Ahora –y seguramente Paul Mcartney y los fantasmas de Lennon y de Lenin estarán de acuerdo— el último estalinista encabeza la descabellada invasión de Ucrania –otrora mar de cereales entre esclvos hambrientos— y el asedio posmoderno de Kyev –otrora nido de lunamieleros sin arrumacos— intentan saciar su megalomanía y diversa necedad; el último estalinista balalaika al son de todas las guerras en sepia, trasnochada retórica de la derruida dictadura del proletariado convertida en pirámide de oligarcas otrora multimillonarios, bravata desenfrenada de todos los armamentos de muerte, supremo censor del periodismo y de periodistas, verborréicos murmullos como de tartamudo, vejestorio en viagra ajeno a todas las maravillosas de la juventud acallada o reprimida, macho cabrío acosador en secreto o violador impune o socialmente permitido, dueño y señor de absoluciones inexplicables o de delitos sobreseídos, corrupto contagiador de corruptelas, fraudes, simulacros y demás…

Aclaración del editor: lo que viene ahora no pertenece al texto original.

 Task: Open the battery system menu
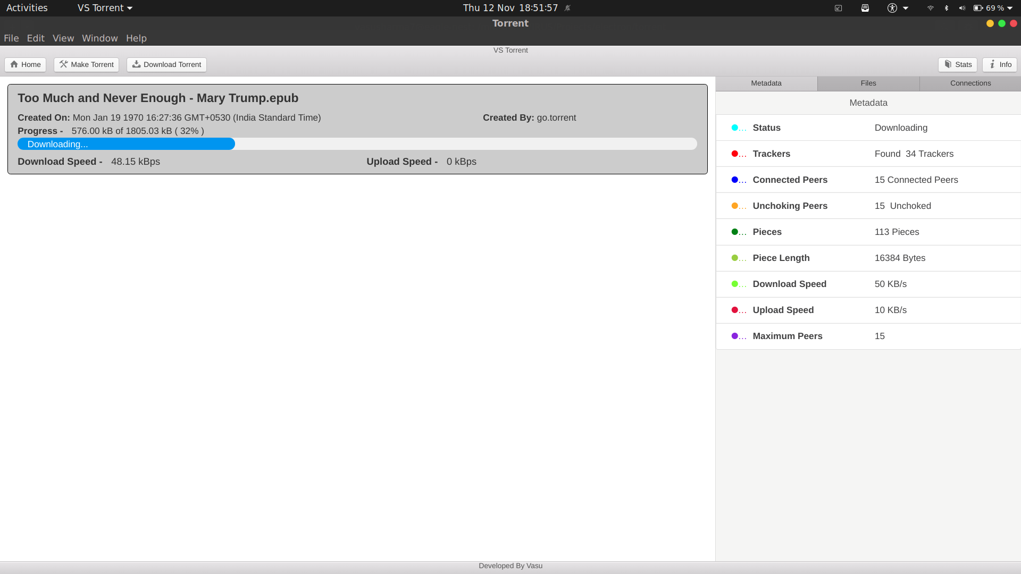(992, 8)
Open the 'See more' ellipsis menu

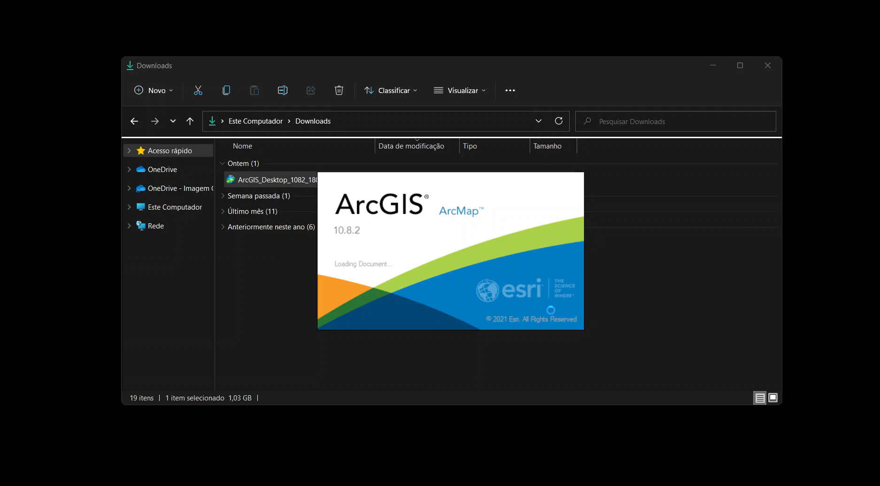pyautogui.click(x=509, y=90)
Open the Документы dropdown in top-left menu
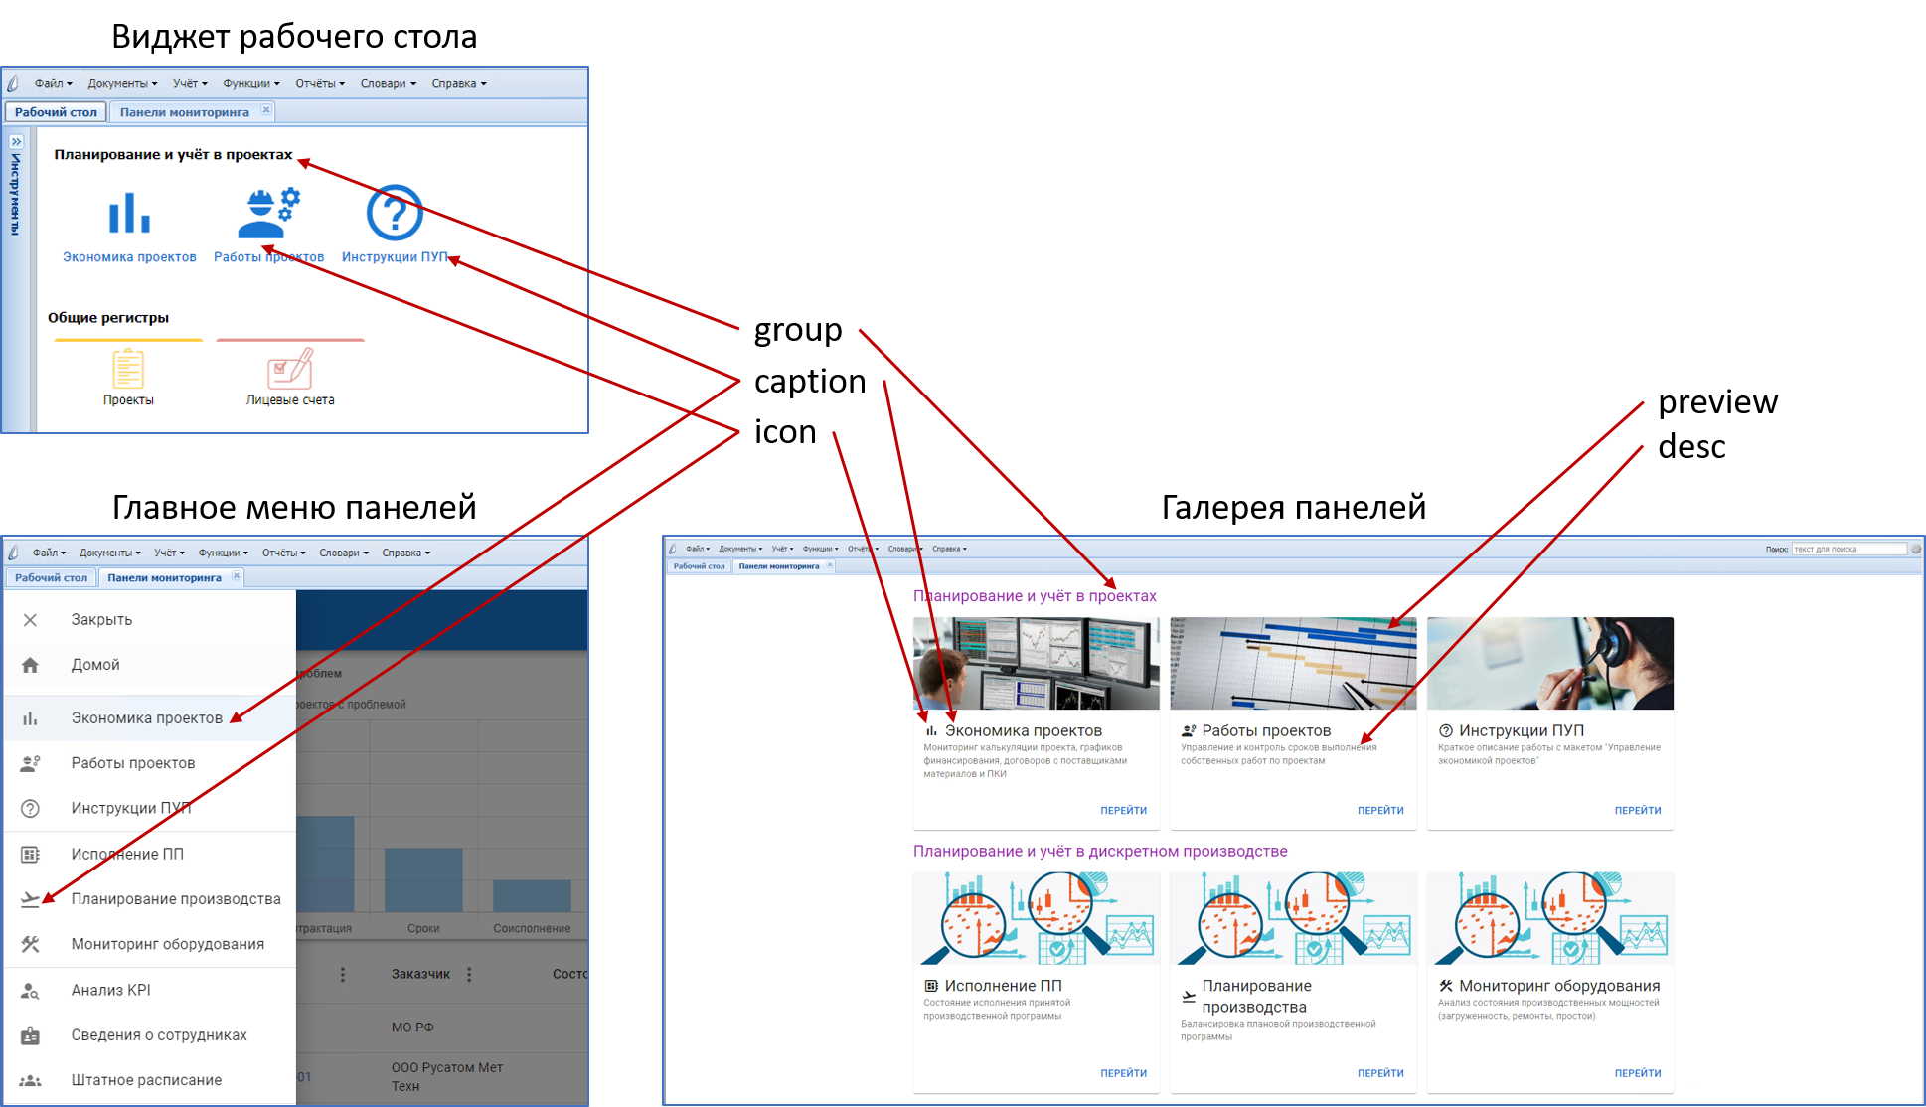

No, el último estalinista no morirá en las aulas universitarias donde es de suponerse que seguirán leyéndose los panfletos de pasadas utopías por los siglos o minutos que le quedan al planeta y el último estalinista no morirá al timón de un tanque soviético cruzado con la Z como esvástica de los enemigos de la generación Zeta y el último estalinista no morirá anciano, recubierto su pecho con medallas como corcholatas de explorados en su amnesia… El último estalinista morirá en Palacio.